(Saved data entries)
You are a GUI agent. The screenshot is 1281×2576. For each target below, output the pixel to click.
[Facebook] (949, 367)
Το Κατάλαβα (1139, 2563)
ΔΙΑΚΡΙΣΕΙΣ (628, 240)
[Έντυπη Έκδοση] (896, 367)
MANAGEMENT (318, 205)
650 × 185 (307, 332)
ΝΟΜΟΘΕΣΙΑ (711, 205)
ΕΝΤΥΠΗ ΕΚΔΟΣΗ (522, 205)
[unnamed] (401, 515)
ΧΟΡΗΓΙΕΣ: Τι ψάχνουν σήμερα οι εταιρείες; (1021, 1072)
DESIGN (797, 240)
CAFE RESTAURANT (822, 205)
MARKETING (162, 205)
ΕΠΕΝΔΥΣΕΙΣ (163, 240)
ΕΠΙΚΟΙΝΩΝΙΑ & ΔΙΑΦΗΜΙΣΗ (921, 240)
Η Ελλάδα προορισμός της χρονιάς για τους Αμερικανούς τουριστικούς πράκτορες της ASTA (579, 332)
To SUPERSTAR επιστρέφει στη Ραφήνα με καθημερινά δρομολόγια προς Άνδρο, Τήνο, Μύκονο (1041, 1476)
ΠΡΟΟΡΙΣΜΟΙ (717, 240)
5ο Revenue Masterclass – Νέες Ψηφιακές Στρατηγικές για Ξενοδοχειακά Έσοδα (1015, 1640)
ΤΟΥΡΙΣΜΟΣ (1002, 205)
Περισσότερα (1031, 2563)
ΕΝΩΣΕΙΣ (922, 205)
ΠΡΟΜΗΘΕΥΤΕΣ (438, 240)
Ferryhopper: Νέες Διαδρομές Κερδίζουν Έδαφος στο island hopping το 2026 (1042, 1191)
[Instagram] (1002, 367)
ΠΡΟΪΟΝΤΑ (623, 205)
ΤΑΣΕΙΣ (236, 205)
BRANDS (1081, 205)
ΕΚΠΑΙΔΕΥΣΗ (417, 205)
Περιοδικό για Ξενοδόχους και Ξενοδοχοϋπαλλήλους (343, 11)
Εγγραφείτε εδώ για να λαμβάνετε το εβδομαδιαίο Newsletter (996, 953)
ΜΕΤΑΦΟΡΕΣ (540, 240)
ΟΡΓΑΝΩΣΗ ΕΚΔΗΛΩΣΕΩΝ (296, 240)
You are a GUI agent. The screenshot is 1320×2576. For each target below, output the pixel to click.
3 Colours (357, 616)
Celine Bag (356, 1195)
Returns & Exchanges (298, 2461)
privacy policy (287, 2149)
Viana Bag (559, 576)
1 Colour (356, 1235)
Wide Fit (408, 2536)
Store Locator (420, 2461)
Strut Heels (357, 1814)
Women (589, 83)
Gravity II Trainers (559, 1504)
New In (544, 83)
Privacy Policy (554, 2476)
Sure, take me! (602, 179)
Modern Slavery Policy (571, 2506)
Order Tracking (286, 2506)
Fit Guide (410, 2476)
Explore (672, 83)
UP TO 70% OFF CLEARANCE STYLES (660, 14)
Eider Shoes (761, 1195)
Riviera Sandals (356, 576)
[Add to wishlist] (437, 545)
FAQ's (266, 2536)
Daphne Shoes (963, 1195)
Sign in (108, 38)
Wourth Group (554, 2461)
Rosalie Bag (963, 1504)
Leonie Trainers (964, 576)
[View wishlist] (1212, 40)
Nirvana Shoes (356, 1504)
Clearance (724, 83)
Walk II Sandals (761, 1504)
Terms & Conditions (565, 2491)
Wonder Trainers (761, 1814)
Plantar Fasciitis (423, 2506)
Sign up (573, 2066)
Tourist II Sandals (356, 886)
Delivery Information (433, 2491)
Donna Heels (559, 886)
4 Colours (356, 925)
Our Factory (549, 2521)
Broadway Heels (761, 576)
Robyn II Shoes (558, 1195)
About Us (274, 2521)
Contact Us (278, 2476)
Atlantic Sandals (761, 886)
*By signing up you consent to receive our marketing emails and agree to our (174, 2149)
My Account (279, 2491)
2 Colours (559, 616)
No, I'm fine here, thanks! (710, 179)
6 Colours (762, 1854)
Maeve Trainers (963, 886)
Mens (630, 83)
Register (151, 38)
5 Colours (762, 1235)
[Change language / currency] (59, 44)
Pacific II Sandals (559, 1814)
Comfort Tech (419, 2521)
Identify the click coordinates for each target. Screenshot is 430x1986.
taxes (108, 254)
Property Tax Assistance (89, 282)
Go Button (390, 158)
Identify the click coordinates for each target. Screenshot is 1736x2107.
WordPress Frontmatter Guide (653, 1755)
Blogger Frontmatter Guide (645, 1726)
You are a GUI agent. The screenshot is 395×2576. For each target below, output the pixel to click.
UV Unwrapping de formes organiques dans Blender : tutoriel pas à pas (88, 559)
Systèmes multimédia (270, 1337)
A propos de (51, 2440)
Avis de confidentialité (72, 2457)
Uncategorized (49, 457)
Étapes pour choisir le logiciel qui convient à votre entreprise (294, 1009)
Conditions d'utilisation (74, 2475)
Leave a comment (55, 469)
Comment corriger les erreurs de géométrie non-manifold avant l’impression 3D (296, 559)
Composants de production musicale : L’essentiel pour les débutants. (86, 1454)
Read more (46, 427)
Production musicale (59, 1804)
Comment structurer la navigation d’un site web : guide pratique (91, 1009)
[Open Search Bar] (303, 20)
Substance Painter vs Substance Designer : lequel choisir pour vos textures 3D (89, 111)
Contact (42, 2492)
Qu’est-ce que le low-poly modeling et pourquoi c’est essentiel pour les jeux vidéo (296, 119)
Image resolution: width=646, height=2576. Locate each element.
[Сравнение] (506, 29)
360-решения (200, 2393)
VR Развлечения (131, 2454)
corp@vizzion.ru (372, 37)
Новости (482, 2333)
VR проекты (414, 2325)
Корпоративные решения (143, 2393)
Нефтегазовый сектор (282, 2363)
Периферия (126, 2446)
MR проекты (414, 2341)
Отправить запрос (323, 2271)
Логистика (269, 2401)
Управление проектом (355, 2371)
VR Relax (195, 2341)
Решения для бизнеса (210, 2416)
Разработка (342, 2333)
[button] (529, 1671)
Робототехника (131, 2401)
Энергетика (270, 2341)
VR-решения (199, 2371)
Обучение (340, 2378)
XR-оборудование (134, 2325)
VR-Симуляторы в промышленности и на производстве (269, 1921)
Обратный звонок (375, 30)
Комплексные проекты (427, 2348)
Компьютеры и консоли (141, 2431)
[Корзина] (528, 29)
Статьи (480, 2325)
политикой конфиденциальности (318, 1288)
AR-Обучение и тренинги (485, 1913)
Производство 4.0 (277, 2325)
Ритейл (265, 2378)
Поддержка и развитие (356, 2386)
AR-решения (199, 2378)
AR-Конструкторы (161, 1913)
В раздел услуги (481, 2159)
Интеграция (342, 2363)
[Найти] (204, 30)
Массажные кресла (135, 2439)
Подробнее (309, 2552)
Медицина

Your goal — Every line of the data above should be copied exactly.

Response —
You are a GUI agent. The screenshot is 1281×2576. For each target below, output the pixel to click.
[Facebook] (949, 367)
Το Κατάλαβα (1139, 2563)
ΔΙΑΚΡΙΣΕΙΣ (628, 240)
[Έντυπη Έκδοση] (896, 367)
MANAGEMENT (318, 205)
650 × 185 (307, 332)
ΝΟΜΟΘΕΣΙΑ (711, 205)
ΕΝΤΥΠΗ ΕΚΔΟΣΗ (522, 205)
[unnamed] (401, 515)
ΧΟΡΗΓΙΕΣ: Τι ψάχνουν σήμερα οι εταιρείες; (1021, 1072)
DESIGN (797, 240)
CAFE RESTAURANT (822, 205)
MARKETING (162, 205)
ΕΠΕΝΔΥΣΕΙΣ (163, 240)
ΕΠΙΚΟΙΝΩΝΙΑ & ΔΙΑΦΗΜΙΣΗ (921, 240)
Η Ελλάδα προορισμός της χρονιάς για τους Αμερικανούς τουριστικούς πράκτορες της ASTA (579, 332)
To SUPERSTAR επιστρέφει στη Ραφήνα με καθημερινά δρομολόγια προς Άνδρο, Τήνο, Μύκονο (1041, 1476)
ΠΡΟΟΡΙΣΜΟΙ (717, 240)
5ο Revenue Masterclass – Νέες Ψηφιακές Στρατηγικές για Ξενοδοχειακά Έσοδα (1015, 1640)
ΤΟΥΡΙΣΜΟΣ (1002, 205)
Περισσότερα (1031, 2563)
ΕΝΩΣΕΙΣ (922, 205)
ΠΡΟΜΗΘΕΥΤΕΣ (438, 240)
Ferryhopper: Νέες Διαδρομές Κερδίζουν Έδαφος στο island hopping το 2026 (1042, 1191)
[Instagram] (1002, 367)
ΠΡΟΪΟΝΤΑ (623, 205)
ΤΑΣΕΙΣ (236, 205)
BRANDS (1081, 205)
ΕΚΠΑΙΔΕΥΣΗ (417, 205)
Περιοδικό για Ξενοδόχους και Ξενοδοχοϋπαλλήλους (343, 11)
Εγγραφείτε εδώ για να λαμβάνετε το εβδομαδιαίο Newsletter (996, 953)
ΜΕΤΑΦΟΡΕΣ (540, 240)
ΟΡΓΑΝΩΣΗ ΕΚΔΗΛΩΣΕΩΝ (296, 240)
You are a GUI agent. The screenshot is 1320×2576. For each target below, output the pixel to click.
3 Colours (357, 616)
Celine Bag (356, 1195)
Returns & Exchanges (298, 2461)
privacy policy (287, 2149)
Viana Bag (559, 576)
1 Colour (356, 1235)
Wide Fit (408, 2536)
Store Locator (420, 2461)
Strut Heels (357, 1814)
Women (589, 83)
Gravity II Trainers (559, 1504)
New In (544, 83)
Privacy Policy (554, 2476)
Sure, take me! (602, 179)
Modern Slavery Policy (571, 2506)
Order Tracking (286, 2506)
Fit Guide (410, 2476)
Explore (672, 83)
UP TO 70% OFF CLEARANCE STYLES (660, 14)
Eider Shoes (761, 1195)
Riviera Sandals (356, 576)
[Add to wishlist] (437, 545)
FAQ's (266, 2536)
Daphne Shoes (963, 1195)
Sign in (108, 38)
Wourth Group (554, 2461)
Rosalie Bag (963, 1504)
Leonie Trainers (964, 576)
[View wishlist] (1212, 40)
Nirvana Shoes (356, 1504)
Clearance (724, 83)
Walk II Sandals (761, 1504)
Terms & Conditions (565, 2491)
Wonder Trainers (761, 1814)
Plantar Fasciitis (423, 2506)
Sign up (573, 2066)
Tourist II Sandals (356, 886)
Delivery Information (433, 2491)
Donna Heels (559, 886)
4 Colours (356, 925)
Our Factory (549, 2521)
Broadway Heels (761, 576)
Robyn II Shoes (558, 1195)
About Us (274, 2521)
Contact Us (278, 2476)
Atlantic Sandals (761, 886)
*By signing up you consent to receive our marketing emails and agree to our (174, 2149)
My Account (279, 2491)
2 Colours (559, 616)
No, I'm fine here, thanks! (710, 179)
6 Colours (762, 1854)
Maeve Trainers (963, 886)
Mens (630, 83)
Register (151, 38)
5 Colours (762, 1235)
[Change language / currency] (59, 44)
Pacific II Sandals (559, 1814)
Comfort Tech (419, 2521)
Identify the click coordinates for each target. Screenshot is 430x1986.
taxes (108, 254)
Property Tax Assistance (89, 282)
Go Button (390, 158)
Identify the click coordinates for each target. Screenshot is 1736x2107.
WordPress Frontmatter Guide (653, 1755)
Blogger Frontmatter Guide (645, 1726)
You are a GUI agent. The screenshot is 395×2576. For each target below, output the pixel to click.
UV Unwrapping de formes organiques dans Blender : tutoriel pas à pas (88, 559)
Systèmes multimédia (270, 1337)
A propos de (51, 2440)
Avis de confidentialité (72, 2457)
Uncategorized (49, 457)
Étapes pour choisir le logiciel qui convient à votre entreprise (294, 1009)
Conditions d'utilisation (74, 2475)
Leave a comment (55, 469)
Comment corriger les erreurs de géométrie non-manifold avant l’impression 3D (296, 559)
Composants de production musicale : L’essentiel pour les débutants. (86, 1454)
Read more (46, 427)
Production musicale (59, 1804)
Comment structurer la navigation d’un site web : guide pratique (91, 1009)
[Open Search Bar] (303, 20)
Substance Painter vs Substance Designer : lequel choisir pour vos textures 3D (89, 111)
Contact (42, 2492)
Qu’est-ce que le low-poly modeling et pourquoi c’est essentiel pour les jeux vidéo (296, 119)
Image resolution: width=646, height=2576. Locate each element.
[Сравнение] (506, 29)
360-решения (200, 2393)
VR Развлечения (131, 2454)
corp@vizzion.ru (372, 37)
Новости (482, 2333)
VR проекты (414, 2325)
Корпоративные решения (143, 2393)
Нефтегазовый сектор (282, 2363)
Периферия (126, 2446)
MR проекты (414, 2341)
Отправить запрос (323, 2271)
Логистика (269, 2401)
Управление проектом (355, 2371)
VR Relax (195, 2341)
Решения для бизнеса (210, 2416)
Разработка (342, 2333)
[button] (529, 1671)
Робототехника (131, 2401)
Энергетика (270, 2341)
VR-решения (199, 2371)
Обучение (340, 2378)
XR-оборудование (134, 2325)
VR-Симуляторы в промышленности и на производстве (269, 1921)
Обратный звонок (375, 30)
Комплексные проекты (427, 2348)
Компьютеры и консоли (141, 2431)
[Корзина] (528, 29)
Статьи (480, 2325)
политикой конфиденциальности (318, 1288)
AR-Обучение и тренинги (485, 1913)
Производство 4.0 (277, 2325)
Ритейл (265, 2378)
Поддержка и развитие (356, 2386)
AR-решения (199, 2378)
AR-Конструкторы (161, 1913)
В раздел услуги (481, 2159)
Интеграция (342, 2363)
[Найти] (204, 30)
Массажные кресла (135, 2439)
Подробнее (309, 2552)
Медицина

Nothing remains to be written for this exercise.